Quem investe em lâmpadas, fechaduras ou câmeras inteligentes pode acordar um dia com um pesadelo: o aparelho vira enfeite se a empresa decidir desligar seus servidores na nuvem. A solução, segundo especialistas, está nos dispositivos que funcionam localmente, sem depender de plataformas remotas para operar.
Produtos compatíveis com padrões como Matter ou Zigbee permitem que a automação continue ativa mesmo se a fabricante encerrar atividades. Isso porque a comunicação acontece dentro da própria rede doméstica, sem precisar de um intermediário online. "É como ter um interruptor que não precisa pedir permissão para acender", explica a fonte.

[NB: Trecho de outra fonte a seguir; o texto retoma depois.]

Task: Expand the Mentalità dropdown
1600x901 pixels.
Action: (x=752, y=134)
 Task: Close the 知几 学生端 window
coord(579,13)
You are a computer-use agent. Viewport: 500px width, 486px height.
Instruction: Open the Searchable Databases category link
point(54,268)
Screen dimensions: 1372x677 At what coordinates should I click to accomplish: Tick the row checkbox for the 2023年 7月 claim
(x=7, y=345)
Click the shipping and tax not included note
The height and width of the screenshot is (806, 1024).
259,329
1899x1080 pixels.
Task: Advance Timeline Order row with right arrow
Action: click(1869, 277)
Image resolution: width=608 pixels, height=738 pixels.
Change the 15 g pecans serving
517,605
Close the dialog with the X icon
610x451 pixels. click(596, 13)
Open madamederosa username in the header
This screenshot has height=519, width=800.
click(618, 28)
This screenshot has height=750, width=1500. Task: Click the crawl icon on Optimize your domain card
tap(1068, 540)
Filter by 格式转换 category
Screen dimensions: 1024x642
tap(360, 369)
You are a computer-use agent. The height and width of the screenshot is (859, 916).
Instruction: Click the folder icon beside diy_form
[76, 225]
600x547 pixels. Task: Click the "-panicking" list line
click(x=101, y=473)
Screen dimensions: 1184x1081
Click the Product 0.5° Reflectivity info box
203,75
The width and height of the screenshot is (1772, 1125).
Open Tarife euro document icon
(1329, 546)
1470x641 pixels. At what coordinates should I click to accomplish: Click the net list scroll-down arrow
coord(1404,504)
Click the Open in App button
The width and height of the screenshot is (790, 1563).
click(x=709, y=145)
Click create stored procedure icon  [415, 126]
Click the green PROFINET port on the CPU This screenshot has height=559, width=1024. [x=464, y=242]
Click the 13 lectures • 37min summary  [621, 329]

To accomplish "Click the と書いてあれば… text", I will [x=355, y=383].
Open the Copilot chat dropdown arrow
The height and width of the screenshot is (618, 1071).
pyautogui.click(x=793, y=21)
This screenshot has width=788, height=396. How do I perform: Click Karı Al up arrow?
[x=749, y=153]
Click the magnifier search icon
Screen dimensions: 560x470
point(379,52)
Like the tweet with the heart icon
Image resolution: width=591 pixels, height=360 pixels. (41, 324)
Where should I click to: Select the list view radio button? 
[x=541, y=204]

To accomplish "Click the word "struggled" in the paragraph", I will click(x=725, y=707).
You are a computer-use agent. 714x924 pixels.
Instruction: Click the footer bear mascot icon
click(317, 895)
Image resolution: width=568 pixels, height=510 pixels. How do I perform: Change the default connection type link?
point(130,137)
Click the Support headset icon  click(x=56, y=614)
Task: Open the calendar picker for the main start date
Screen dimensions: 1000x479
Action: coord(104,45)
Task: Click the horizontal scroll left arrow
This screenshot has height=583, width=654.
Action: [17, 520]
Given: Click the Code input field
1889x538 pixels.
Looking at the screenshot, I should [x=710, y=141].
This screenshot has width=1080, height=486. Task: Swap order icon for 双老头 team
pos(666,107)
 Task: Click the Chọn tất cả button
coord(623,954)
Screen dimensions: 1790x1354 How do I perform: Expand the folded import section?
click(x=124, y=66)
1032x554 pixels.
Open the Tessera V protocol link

O risco não é teórico. Já houve casos de usuários que perderam acesso a funções básicas de termostatos e campainhas após fabricantes descontinuarem suporte. A adoção de padrões abertos, além de blindar o investimento, também facilita a integração entre marcas diferentes — um mesmo assistente pode controlar dispositivos de múltiplas empresas.
Para o mercado, a tendência reforça a demanda por soluções duráveis. Fabricantes que resistem à migração para padrões locais podem ver sua base de clientes migrar para concorrentes mais transparentes. Enquanto isso, o usuário ganha autonomia: menos surpresas desagradáveis e mais controle sobre sua própria casa.